Лис не отпускал Дина практически весь путь до дома, хватаясь за руку, держась за рукав куртки, цепляясь напряженным взглядом. Как ребенок, который боится потерять папу-омегу из виду. А ночью сам прижался, уткнулся носом, вызывая целое цунами нежности. Если бы Дин не знал, что Лис не различает запахи, то был бы уверен, что тот пытается надышаться им.
На обратной дороге до поселения Лис замотался в плед, словно гусеница в кокон, и ушел куда-то глубоко в свои мысли. Странное коматозное состояние продолжилось и дома. Дин сжимал челюсти от раздражения, но, как всегда, не пытался надавить, уважая выбор другого. Пока в одну из ночей не проснулся в холодном поту от ощущения чужого страха и беспомощности. Словно ураган ворвавшись в спальню Лиса, увидел даже во сне ненормально бледного, напряженного, сжимающего кулаки омегу. Он не кричал, не бился, но не мог проснуться и выпутаться из липких пут кошмара. «У него с тех пор кошмары по ночам» — эхом отозвались в голове слова Ярослава.
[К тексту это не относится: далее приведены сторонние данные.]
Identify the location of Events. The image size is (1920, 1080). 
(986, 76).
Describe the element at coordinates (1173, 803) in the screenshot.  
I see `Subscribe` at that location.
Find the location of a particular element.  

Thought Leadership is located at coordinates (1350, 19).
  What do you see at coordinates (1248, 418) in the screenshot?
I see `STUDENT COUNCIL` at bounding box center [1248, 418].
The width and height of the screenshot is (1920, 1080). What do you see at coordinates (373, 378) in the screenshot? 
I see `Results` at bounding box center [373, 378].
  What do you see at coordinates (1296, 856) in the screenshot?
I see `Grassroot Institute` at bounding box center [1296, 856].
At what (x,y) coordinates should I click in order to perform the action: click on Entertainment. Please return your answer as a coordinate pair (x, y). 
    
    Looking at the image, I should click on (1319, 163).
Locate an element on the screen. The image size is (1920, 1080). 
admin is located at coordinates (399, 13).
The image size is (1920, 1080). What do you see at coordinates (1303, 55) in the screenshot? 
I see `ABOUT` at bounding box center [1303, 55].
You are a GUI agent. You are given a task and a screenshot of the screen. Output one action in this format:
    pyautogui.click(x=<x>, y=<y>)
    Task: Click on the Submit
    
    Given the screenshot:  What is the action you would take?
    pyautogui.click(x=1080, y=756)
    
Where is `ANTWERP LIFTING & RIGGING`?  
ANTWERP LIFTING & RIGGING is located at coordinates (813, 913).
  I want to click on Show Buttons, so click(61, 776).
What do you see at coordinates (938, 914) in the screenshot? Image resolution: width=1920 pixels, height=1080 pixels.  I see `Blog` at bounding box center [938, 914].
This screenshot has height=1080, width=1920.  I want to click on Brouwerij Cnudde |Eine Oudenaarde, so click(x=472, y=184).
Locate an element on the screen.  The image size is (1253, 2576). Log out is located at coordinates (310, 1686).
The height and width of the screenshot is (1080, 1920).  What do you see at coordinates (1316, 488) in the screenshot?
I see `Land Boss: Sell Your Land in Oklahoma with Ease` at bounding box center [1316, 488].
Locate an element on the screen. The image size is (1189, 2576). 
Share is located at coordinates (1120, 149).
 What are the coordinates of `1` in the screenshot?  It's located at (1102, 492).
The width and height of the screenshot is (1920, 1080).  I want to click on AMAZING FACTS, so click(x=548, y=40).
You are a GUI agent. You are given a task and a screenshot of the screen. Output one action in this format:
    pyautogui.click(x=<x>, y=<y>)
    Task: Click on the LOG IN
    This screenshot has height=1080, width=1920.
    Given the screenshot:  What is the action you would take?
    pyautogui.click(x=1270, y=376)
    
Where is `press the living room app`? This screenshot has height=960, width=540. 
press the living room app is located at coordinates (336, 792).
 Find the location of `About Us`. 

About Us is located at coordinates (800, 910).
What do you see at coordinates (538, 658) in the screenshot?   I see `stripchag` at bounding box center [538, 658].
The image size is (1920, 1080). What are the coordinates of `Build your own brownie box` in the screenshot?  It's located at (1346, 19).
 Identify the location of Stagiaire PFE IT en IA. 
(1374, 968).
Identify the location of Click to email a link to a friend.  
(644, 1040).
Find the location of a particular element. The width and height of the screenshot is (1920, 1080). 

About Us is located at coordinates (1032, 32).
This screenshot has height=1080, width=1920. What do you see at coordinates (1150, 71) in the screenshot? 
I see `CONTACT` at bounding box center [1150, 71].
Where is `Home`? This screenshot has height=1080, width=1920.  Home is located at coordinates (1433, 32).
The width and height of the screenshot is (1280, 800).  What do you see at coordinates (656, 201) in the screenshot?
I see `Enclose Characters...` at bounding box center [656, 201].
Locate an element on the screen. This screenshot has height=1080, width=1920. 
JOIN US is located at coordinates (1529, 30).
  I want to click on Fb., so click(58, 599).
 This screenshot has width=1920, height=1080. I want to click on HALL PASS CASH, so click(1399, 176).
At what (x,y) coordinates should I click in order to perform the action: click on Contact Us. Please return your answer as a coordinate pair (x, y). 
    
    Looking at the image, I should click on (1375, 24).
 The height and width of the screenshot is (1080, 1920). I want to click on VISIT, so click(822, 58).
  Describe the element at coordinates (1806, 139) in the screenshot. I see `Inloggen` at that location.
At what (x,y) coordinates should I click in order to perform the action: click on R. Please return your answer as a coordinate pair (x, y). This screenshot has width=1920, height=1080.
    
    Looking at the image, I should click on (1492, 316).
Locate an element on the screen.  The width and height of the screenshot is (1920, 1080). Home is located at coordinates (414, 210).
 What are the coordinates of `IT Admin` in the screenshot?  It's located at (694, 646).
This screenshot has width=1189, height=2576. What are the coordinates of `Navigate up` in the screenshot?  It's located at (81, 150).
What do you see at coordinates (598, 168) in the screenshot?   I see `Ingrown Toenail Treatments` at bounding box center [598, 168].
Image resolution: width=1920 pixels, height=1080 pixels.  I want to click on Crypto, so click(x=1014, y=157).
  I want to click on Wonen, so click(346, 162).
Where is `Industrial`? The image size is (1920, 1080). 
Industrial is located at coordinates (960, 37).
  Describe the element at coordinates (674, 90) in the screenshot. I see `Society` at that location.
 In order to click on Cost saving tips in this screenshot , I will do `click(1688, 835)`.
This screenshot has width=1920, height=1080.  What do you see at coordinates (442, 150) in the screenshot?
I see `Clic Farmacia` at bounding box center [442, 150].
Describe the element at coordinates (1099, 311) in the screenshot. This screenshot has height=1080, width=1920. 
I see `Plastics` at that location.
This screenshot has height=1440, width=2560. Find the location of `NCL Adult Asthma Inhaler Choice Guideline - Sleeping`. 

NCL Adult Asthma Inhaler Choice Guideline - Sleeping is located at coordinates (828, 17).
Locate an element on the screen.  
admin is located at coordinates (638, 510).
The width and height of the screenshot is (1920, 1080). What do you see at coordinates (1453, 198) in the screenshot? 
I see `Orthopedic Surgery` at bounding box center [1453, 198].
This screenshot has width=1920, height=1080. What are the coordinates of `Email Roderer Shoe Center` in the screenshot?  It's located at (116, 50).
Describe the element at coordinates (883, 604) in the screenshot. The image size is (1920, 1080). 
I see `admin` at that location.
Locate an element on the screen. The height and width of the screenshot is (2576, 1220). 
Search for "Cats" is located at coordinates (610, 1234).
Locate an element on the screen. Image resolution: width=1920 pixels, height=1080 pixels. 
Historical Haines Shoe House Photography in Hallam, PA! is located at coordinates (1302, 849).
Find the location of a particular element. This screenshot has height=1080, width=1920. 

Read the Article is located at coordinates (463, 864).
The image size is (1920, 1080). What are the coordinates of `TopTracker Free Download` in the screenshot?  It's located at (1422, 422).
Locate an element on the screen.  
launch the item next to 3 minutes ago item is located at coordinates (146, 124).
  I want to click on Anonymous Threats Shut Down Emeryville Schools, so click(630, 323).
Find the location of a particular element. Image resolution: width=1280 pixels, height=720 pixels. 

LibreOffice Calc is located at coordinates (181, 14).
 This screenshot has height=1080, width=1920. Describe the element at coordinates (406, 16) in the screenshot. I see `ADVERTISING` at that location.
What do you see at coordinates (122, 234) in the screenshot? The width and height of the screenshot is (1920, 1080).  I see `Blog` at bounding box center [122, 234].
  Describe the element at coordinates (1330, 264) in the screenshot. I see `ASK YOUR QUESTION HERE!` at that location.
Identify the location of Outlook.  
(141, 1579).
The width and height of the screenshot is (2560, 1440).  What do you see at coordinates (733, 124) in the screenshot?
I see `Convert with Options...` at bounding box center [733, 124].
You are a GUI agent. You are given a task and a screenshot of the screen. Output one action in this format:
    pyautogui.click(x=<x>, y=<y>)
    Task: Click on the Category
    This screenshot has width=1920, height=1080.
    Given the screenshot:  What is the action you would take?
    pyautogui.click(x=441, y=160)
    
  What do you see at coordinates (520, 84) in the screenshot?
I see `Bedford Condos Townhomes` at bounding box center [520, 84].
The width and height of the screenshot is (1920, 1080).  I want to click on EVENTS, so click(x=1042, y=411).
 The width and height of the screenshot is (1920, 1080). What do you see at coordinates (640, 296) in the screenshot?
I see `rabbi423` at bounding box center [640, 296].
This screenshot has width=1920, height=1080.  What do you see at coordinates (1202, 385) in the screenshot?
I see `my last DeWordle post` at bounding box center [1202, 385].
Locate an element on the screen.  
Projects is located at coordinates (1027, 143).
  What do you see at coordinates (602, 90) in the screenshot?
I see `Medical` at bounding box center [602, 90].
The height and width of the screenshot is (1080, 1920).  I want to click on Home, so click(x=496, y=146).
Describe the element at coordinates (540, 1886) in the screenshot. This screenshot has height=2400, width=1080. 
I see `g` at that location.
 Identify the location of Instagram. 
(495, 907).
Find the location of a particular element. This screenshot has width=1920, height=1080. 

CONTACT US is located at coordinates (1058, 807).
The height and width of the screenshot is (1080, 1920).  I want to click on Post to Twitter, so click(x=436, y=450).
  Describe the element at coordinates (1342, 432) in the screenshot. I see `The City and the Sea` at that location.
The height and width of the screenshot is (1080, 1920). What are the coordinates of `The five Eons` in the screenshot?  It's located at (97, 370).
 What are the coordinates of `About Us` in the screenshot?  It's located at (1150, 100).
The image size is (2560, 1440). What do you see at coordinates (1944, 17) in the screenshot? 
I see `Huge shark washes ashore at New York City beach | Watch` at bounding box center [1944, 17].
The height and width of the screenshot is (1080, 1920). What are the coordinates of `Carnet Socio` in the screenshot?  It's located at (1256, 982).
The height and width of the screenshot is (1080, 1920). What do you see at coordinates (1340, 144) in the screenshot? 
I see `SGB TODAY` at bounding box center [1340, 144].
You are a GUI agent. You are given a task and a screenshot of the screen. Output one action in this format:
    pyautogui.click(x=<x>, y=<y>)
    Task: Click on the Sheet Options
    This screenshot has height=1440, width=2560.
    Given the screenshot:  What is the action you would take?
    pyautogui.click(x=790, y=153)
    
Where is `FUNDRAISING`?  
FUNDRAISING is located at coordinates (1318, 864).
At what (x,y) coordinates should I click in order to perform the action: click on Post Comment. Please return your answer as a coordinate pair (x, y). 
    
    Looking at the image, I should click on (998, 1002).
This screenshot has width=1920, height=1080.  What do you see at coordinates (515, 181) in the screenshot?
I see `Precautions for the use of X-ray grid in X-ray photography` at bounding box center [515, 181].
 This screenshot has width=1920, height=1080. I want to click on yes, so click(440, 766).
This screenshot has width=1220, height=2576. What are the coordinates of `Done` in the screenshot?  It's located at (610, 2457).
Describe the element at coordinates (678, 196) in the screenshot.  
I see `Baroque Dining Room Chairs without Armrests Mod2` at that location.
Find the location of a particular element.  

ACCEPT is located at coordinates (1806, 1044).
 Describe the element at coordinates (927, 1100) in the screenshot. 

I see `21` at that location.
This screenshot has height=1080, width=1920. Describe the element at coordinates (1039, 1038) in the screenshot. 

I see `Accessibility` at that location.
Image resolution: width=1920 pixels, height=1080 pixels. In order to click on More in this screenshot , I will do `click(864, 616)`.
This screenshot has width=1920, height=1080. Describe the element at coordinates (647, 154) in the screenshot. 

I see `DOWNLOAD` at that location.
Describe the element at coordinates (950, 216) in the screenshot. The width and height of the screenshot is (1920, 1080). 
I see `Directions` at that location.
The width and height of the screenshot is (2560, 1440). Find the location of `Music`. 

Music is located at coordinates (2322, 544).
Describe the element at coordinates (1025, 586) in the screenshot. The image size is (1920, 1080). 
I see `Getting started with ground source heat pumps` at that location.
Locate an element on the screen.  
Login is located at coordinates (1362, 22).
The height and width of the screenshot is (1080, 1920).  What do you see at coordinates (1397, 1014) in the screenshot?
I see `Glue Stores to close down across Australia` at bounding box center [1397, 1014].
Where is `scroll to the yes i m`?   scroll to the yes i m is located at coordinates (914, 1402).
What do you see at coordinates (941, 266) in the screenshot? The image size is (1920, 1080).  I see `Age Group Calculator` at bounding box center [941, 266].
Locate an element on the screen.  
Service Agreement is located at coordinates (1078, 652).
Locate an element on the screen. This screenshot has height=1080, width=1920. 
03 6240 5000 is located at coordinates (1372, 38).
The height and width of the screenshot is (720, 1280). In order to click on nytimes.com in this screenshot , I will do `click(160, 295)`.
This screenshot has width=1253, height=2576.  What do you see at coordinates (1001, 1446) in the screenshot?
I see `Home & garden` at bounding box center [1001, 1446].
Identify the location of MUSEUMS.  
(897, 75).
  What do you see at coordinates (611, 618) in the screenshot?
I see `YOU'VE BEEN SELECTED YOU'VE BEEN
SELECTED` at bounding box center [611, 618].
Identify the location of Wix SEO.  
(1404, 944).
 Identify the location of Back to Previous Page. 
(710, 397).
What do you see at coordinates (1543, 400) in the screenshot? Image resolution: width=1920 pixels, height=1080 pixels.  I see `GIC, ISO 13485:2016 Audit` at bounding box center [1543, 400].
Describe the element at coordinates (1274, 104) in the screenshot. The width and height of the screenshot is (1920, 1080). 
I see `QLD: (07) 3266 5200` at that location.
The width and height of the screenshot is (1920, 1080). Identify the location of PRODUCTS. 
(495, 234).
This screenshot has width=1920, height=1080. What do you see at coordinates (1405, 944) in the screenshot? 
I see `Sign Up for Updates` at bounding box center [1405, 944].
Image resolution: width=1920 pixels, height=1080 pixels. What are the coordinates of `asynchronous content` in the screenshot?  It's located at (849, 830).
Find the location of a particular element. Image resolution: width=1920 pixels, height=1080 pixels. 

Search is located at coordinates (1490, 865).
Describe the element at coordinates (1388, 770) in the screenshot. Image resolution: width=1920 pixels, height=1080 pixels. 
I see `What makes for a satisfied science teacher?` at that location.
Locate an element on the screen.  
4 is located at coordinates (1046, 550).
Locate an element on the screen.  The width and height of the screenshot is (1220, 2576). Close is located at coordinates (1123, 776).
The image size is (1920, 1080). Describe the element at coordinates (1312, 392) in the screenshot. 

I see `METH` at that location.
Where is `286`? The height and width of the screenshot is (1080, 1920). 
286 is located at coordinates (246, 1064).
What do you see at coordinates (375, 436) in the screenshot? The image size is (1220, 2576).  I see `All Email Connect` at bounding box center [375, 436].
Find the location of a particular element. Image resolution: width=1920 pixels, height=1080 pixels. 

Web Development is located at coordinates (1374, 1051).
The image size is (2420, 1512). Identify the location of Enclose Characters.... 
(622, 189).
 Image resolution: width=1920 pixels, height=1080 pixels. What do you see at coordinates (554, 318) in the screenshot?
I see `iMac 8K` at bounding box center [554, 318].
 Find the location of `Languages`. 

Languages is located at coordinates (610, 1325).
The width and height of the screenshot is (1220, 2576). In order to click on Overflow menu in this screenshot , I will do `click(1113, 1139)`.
Дин дернулся обнять, но остановился у самой кровати, представляя, что ему сейчас может сниться, и как это наложится на реальность. Выдохнул, включил ночник, уселся в ногах, тихонько поглаживая, не в силах оторвать обеспокоенного взгляда. Через бесконечно долгую минуту, Лис открыл безумные, заплаканные глаза, обвел комнату расфокусированным взглядом, зацепился за антиповскую фигуру и мгновенно подорвался с постели. Обвил руками и ногами, дрожа и почти всхлипывая, потерся мокрой щекой о шею. Дин вздохнул и стиснул в объятии; утешал поцелуями — легкими, почти невесомыми — всё время, пока нес к себе в спальню и укрывал обоих одеялом. Лис поворочался, устраиваясь удобней, положил голову на плечо альфы и уснул. А Дин не мог спать. Перебирал мягкие длинные пряди, вдыхал тонкий горько-сладкий аромат шоколада, и почему-то отрешенно думал, что это первый раз, когда они лежат так близко, без кучи одеяльных преград и лишней одежды. Неизменное возбуждение, всегда преследовавшее его, сейчас сменилось бесконечной нежностью, безбрежной, как пятый океан. Эдакий теплый адреналин, заставляющий совершать подвиги в его честь, делать патетические глупости и просто любить, потеряв голову. Ощущение нужности. Странная зависимость слышать его дыхание рядом. Каждую ночь, до конца жизни. Дин пролежал так до самого рассвета.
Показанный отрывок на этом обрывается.